Görev
"How do I perform: Click" geçen satırdan malzemenin sonuna kadar olan satırları "yellow" yerine "green" koyarak tekrar yazın, başka hiçbir şeyi değiştirmeyin. Cevaba resimleri almayın.

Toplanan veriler
+++

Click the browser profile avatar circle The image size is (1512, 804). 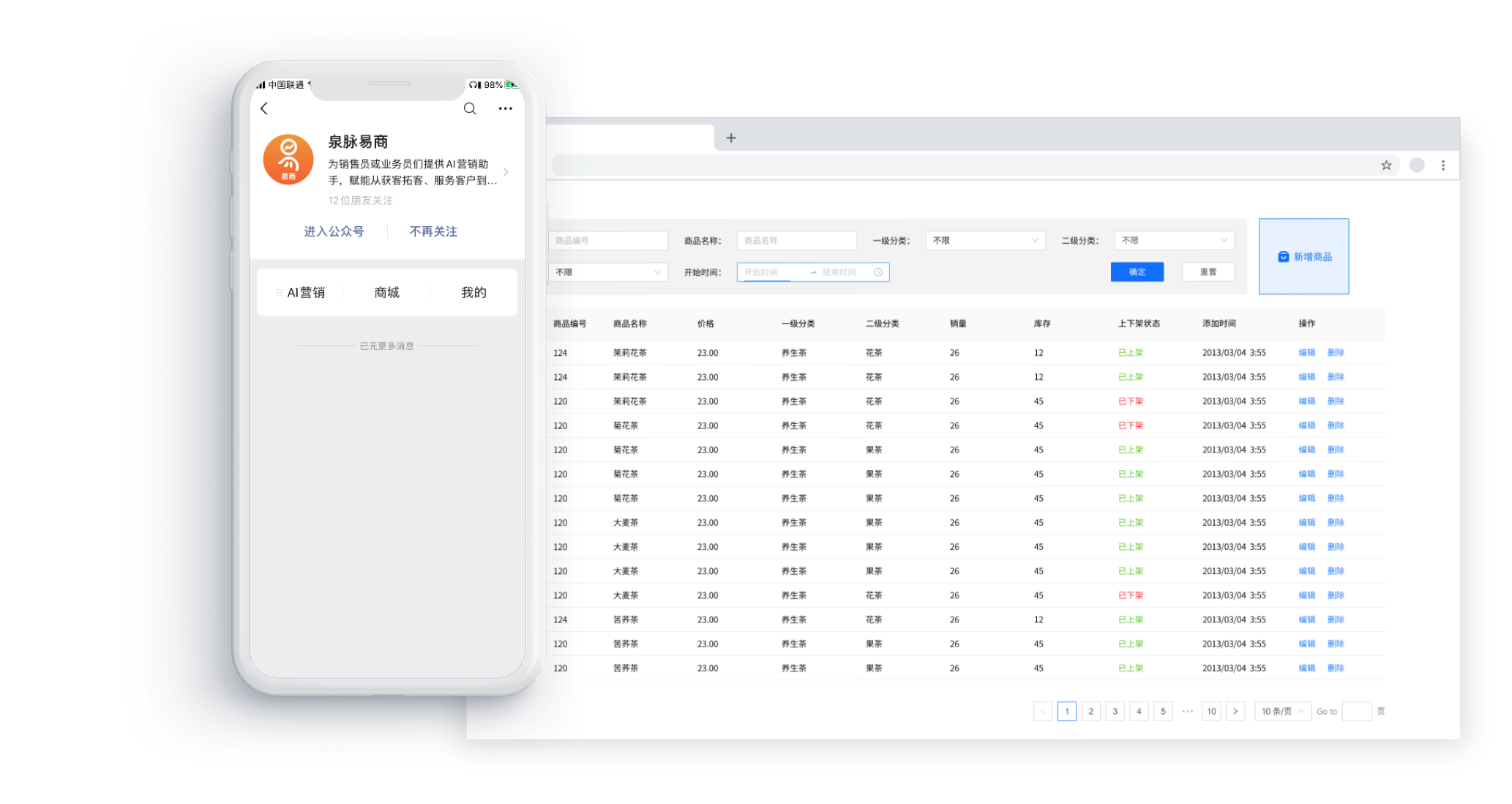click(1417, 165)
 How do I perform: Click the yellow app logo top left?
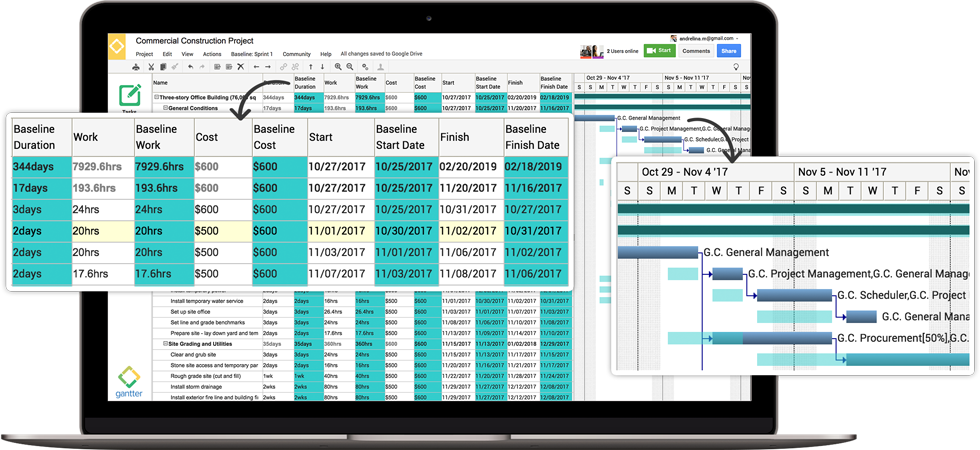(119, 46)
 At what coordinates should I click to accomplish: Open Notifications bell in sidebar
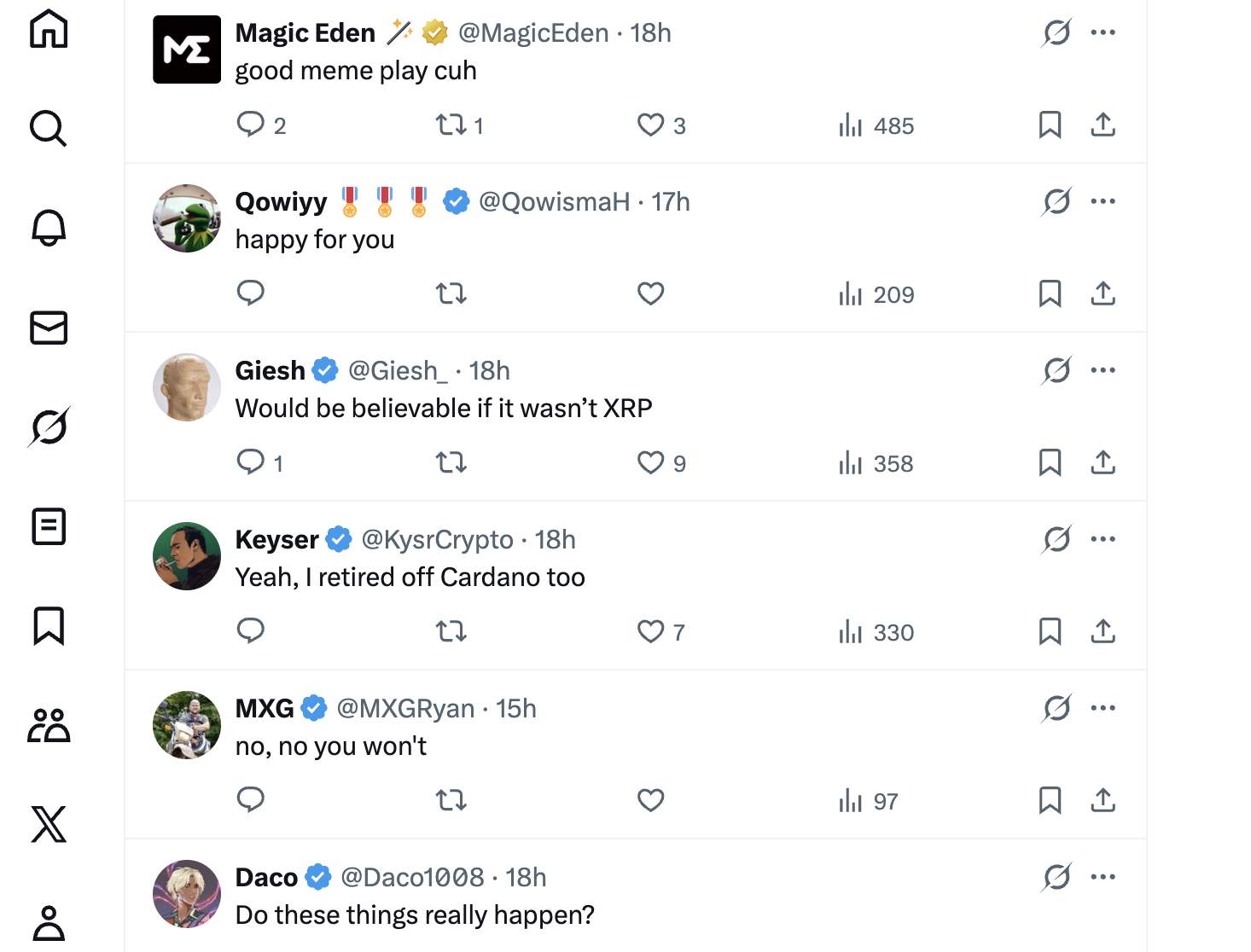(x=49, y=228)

+++

Cevap aşağıda
 How do I perform: Click the green app logo top left?
(119, 46)
 At what coordinates should I click to accomplish: Open Notifications bell in sidebar
(x=49, y=228)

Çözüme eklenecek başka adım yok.